You can be born into it, you can earn it, and you can lose it. Increasingly, you can also invest your way into it.
The “it” is the citizenship of a particular country, and it is a more fluid concept than ever before. Go back 50 years, and it was uncommon for countries to allow dual citizenship, but it is now almost universal.
More than half of the world’s nations now have citizenship-through-investment programmes. According to one expert, Swiss lawyer Christian Kalin, it is now a global industry worth $25bn (£20bn) a year.
Mr Kalin, who has been dubbed “Mr Passport”, is the chairman of Henley & Partners, one of the world’s biggest players in this rapidly growing market. His global business helps wealthy individuals and their families acquire residency or citizenship in other countries.

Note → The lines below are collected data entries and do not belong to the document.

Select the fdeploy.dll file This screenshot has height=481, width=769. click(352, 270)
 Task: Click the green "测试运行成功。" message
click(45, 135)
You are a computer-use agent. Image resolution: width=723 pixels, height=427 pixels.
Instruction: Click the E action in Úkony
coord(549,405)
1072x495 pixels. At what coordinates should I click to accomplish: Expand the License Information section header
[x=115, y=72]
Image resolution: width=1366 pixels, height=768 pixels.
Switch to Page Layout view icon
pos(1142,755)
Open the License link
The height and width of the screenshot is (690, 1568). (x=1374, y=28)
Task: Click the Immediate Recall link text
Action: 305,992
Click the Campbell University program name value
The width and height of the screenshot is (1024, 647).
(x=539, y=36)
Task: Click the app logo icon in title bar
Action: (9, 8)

He says that our traditional notions of citizenship are “outdated”. “This is one of the few things left in the world that is tied to bloodlines, or where you are born,” he says. He argues that a rethink is very much due.
“It’s super unfair,” he says, explaining that where we are born is by no means down to our own skill or talent, but instead “pure luck”. “What is wrong with regarding citizenship like a membership,” he adds. “And what is wrong with admitting talented people who will contribute?”
There are those who support his argument. But for many, the idea that passports, so tied to identity, are in some way a commodity, doesn’t sit well.
We followed the citizenship trail to the tiny Pacific island nation of Vanuatu. Since the country introduced its new citizenship scheme four years ago, it’s seen an explosion of interest. Passports now provide the biggest source of its government’s revenues.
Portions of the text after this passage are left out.